И опять про себя, с горечью: «Тут не только гной — дерьма по пояс, а молчу, двигаюсь, действую...»
— И ничто не заставит бросить!
Брусилов берет пресс-папье и с силой хлопает им но откинутому письму.
Теперь он сидит над столом, сгорбившись, подперев лоб ладонью правой руки. Тонкие пальцы левой мимо-вольно перебирают страницы очередной корреспонденции. Вот письмо от брата Бориса, Он пишет, что к нему в «Глебово» приехала со своей сестрой жена Алексея Алексеевича — Надя... Жена Бориса все хворает — у нее застарелая грыжа, — доктор советует операцию, она боится... Брат Борис еще крепок, несмотря на свои шестьдесят лет... Недавно ездил в Звенигород на экстренное заседание земского собрания, хлопочет, болеет душой... Просится, если придет его черед идти в армию, принять его в ординарцы... «Чудак... Это только мы, генералы... нам всегда черед...— думает Брусилов.— А все-таки хотелось бы повидаться со всеми своими... с Надей... Она имеет способность успокоить, из всего найти выход... Хороший друг... А сын?»
На этот вопрос Алексей Алексеевич не отвечает. Горечь в углах его губ залегает еще глубже. Так сидят он долго, неподвижно. Лицо делается суровым. Перед ним на стене карта фронта. В который раз пробегает по ней его испытующий взор...
Дикая дивизия взяла города — Турмач, Тесьменница... Станиславов... Тесьменницу взяли конной атакой и боем внутри города.

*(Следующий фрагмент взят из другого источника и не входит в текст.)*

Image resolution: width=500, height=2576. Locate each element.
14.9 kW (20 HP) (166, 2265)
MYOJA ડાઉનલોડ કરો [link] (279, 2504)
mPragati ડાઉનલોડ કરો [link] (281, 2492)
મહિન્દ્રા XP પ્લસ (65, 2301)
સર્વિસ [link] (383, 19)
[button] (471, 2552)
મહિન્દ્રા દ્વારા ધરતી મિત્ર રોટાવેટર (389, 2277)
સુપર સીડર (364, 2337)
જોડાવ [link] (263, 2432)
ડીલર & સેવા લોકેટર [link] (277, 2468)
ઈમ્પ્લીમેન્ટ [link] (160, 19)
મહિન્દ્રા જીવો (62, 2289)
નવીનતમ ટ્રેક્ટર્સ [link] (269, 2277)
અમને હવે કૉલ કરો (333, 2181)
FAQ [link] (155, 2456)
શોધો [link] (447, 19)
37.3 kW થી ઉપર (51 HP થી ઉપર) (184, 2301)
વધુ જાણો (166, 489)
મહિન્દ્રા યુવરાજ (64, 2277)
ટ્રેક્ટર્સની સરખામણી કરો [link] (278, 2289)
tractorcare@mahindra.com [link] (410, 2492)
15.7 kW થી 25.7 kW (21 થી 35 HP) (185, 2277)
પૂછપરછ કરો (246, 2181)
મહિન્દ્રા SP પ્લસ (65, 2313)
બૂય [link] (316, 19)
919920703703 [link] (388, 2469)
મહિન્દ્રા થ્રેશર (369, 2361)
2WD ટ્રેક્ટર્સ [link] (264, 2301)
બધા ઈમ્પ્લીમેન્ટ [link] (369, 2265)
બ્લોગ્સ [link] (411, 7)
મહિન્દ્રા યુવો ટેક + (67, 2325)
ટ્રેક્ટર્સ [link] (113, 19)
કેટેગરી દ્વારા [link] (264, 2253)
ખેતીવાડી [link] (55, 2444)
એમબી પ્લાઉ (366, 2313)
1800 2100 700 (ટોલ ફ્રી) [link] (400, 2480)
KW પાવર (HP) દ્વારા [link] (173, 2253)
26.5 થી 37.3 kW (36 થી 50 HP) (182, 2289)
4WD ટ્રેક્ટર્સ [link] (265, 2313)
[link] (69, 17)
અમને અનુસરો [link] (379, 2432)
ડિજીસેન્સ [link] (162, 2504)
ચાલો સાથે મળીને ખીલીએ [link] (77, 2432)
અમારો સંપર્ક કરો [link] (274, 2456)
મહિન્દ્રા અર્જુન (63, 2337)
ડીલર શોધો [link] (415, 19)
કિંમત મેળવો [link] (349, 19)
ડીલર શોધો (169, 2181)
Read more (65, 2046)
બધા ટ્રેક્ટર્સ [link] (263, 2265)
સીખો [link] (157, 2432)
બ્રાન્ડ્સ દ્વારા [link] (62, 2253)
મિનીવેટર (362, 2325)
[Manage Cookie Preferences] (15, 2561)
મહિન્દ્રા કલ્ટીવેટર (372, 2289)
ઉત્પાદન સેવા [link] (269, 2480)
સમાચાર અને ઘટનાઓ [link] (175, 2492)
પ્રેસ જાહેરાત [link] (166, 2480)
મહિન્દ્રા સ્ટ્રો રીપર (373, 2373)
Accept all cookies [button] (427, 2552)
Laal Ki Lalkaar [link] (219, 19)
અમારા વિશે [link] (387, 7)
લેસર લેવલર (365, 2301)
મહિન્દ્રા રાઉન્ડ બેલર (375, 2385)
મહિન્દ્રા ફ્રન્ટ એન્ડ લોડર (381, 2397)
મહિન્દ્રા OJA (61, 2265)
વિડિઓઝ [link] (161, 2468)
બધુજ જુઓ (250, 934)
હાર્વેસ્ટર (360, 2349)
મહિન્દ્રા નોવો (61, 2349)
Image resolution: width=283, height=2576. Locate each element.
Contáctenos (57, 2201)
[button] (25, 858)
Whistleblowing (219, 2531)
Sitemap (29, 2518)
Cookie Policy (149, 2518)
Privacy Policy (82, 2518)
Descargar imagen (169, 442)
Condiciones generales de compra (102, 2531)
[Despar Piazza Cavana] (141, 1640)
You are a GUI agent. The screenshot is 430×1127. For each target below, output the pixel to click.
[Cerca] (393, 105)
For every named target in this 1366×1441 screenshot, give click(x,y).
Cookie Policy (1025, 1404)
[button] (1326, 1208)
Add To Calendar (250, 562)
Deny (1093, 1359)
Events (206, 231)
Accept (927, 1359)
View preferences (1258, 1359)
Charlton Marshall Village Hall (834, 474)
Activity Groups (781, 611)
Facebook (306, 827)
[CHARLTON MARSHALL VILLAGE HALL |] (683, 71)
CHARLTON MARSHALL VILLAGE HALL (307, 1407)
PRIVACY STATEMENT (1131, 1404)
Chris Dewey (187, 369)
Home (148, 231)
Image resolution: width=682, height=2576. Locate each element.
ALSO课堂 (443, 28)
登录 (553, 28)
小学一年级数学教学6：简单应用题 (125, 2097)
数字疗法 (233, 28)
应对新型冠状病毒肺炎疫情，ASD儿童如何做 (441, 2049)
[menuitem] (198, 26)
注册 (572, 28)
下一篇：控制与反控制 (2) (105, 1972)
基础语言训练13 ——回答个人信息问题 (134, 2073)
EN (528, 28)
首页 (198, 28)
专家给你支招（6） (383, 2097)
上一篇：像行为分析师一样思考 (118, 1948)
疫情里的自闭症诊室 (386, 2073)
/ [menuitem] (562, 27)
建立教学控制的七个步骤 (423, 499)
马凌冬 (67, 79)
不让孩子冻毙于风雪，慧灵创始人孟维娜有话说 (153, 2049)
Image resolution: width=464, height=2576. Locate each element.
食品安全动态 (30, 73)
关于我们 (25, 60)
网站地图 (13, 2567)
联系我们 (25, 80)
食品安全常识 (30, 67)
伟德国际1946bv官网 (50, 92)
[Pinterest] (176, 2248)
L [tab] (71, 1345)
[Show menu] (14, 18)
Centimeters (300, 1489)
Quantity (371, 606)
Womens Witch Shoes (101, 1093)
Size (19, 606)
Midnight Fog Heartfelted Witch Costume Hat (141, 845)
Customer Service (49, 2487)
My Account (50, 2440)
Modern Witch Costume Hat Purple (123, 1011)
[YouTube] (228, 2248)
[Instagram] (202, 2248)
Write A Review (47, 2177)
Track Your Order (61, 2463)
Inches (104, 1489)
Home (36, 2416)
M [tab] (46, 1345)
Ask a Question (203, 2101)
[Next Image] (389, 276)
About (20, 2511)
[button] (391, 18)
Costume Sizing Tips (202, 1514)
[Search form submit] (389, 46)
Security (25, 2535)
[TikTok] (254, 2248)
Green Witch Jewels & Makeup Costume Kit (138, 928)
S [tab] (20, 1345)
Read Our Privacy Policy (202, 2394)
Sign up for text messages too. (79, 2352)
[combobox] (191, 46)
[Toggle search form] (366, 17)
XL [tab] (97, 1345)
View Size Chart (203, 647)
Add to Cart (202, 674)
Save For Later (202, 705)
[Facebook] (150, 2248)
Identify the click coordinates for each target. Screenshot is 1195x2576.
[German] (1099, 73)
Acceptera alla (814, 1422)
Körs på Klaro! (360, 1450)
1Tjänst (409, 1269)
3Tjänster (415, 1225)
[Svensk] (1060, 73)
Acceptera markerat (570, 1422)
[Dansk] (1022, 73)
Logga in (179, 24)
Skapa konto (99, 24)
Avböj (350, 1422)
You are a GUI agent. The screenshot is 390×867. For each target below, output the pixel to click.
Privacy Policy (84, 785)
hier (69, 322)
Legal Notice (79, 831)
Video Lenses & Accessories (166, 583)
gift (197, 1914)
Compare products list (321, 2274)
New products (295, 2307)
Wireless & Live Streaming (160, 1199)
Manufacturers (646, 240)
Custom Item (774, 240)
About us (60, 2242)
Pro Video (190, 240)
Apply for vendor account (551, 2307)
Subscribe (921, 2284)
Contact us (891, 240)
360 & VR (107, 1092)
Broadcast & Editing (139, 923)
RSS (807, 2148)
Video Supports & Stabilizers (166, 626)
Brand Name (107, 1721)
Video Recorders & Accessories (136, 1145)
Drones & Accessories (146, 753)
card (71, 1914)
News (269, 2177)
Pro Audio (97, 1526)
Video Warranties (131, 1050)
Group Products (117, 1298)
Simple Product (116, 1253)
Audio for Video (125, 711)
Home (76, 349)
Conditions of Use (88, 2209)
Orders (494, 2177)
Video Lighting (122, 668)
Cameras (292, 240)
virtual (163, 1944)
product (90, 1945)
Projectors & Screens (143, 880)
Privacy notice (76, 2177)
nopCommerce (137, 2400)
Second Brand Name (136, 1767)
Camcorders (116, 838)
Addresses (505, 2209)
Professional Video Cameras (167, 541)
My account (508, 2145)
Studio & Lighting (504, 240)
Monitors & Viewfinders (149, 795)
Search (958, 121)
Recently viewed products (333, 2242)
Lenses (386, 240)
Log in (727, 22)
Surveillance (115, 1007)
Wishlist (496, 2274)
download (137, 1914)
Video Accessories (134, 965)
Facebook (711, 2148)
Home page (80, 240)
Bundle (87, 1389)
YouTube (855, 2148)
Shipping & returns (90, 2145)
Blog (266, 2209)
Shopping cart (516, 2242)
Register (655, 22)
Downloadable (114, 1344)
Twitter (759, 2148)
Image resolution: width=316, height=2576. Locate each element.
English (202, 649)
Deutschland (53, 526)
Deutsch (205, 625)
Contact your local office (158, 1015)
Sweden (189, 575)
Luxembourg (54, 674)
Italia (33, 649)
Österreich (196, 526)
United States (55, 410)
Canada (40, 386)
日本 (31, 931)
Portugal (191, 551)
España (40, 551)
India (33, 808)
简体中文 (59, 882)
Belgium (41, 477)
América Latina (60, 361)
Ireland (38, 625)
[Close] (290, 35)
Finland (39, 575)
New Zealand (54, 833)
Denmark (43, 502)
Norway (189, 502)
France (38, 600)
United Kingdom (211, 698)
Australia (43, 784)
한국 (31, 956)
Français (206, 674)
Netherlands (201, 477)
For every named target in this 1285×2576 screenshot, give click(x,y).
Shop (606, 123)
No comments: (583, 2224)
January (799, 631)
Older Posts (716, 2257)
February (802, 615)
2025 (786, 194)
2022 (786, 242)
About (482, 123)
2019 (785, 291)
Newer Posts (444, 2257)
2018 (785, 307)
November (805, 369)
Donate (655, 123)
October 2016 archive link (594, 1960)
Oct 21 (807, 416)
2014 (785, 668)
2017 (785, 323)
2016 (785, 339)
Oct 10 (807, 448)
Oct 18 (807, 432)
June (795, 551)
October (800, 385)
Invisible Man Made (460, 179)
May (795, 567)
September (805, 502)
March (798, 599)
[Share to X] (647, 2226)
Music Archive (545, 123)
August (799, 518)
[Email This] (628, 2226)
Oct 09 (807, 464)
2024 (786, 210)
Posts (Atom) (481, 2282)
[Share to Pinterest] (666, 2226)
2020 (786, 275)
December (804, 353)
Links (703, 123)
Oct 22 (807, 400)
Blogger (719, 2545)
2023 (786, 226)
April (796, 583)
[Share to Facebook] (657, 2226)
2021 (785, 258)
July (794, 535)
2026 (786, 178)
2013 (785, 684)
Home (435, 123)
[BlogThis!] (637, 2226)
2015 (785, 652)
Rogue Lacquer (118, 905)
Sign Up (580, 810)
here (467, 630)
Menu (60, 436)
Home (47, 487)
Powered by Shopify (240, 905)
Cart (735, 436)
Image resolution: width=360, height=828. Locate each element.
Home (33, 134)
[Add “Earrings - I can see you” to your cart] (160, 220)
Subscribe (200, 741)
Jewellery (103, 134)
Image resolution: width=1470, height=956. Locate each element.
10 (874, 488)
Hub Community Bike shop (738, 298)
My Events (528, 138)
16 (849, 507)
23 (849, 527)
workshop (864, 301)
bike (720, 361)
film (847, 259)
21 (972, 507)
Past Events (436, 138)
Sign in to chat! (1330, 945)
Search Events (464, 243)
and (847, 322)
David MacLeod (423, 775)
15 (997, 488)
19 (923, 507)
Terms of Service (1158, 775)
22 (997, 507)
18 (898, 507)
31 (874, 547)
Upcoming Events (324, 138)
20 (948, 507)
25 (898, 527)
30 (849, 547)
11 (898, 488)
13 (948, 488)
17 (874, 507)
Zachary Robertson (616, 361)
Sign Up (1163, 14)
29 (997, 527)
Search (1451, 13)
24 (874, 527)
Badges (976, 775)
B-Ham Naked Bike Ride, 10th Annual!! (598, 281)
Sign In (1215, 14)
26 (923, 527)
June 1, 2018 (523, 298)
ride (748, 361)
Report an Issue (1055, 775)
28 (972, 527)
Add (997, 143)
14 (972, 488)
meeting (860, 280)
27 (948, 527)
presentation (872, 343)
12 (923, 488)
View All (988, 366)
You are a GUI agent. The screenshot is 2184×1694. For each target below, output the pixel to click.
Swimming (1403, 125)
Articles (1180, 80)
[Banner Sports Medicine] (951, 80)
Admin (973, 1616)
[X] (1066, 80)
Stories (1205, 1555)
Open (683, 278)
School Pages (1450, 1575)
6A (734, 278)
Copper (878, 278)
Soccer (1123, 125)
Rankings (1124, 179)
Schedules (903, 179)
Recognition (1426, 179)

Алексей Алексеевич, глядя на карту, видит все: первым вступил в Станиславов Дагестанский полк... Полки были перед фронтом корпуса и почти не расседлывались. Они сидели на плечах у немцев. Князь Багратион пишет, что за надругание над убитыми своими казаками они рубили врага по кавказскому адату и не пощадили ни одного... «Этого мы не прощаем! Нет! — бормочет Брусилов. И после долгого молчания спрашивает, прикрыв глаза: — Как вел себя в этом бою мой непутевый сын?.. Его полк тоже был там...»
Быстрым движением Брусилов выдергивает из стопки чистой писчей бумаги глянцевитый шуршащий лист, локтем отодвигает от себя корреспонденцию, обмакивает перо в чернила, Он спокоен, сосредоточен.
«Славные войска армии! ~«пишет он, и в лице его нет больше ни печали, ни озабоченности, ни усталости. Зеленоватый отблеск лампы освещает его осунувшееся лицо, упорный взгляд светлых немигающих глаз.— Мы переходим в дальнейшее наступление! Старые солдаты! Вы дали уже не одну победу России! Помните же и передайте вашим новым соратникам, что перед вами будут те же немцы, те же австрийцы, которых вы неудержимо гнали, которым вы по шеям надавали у Луцка, которых наголову разбили на Стоходе... Враг перед вами тот же, но уже сильно расстроенный, потерявший много орудий, потерявший веру и надежду на успех. Вам предстоит теперь не бить противника, а добивать его...»
XXIV
Игорь догнал Брусилова в расположении частей 3-й армии, остановившихся в своем наступлении на Стоходе. Догонять главнокомандующего пришлось в полном смысле этого слова, так как Алексей Алексеевич непрерывно двигался вдоль боевого фронта в направлении на Пинск и только последние несколько дней обосновался в доме лесничего, где, очевидно, решил устроить свою временную штаб-квартиру.
Дом лесничего стоял в густом, но еще молодом саженном лесу за высоким частоколом под охраной добрейшего, невообразимо вахлатого пса у ворот и с первого же взгляда показался Игорю чрезвычайно неуютным. Двухэтажный, он стоял на сваях, так как почва под лесом была зыбкая, торфяная. Он был сложен из толстых бревен, не оштукатурен, из широких пазов его торчал мох. Когда открывали входную дверь в передней первого этажа, по всем комнатам второго подувал сквозняк, хлопали окна и пахло лесной сыростью, плесенью. По стенам ползали мокрицы, полы скрипели.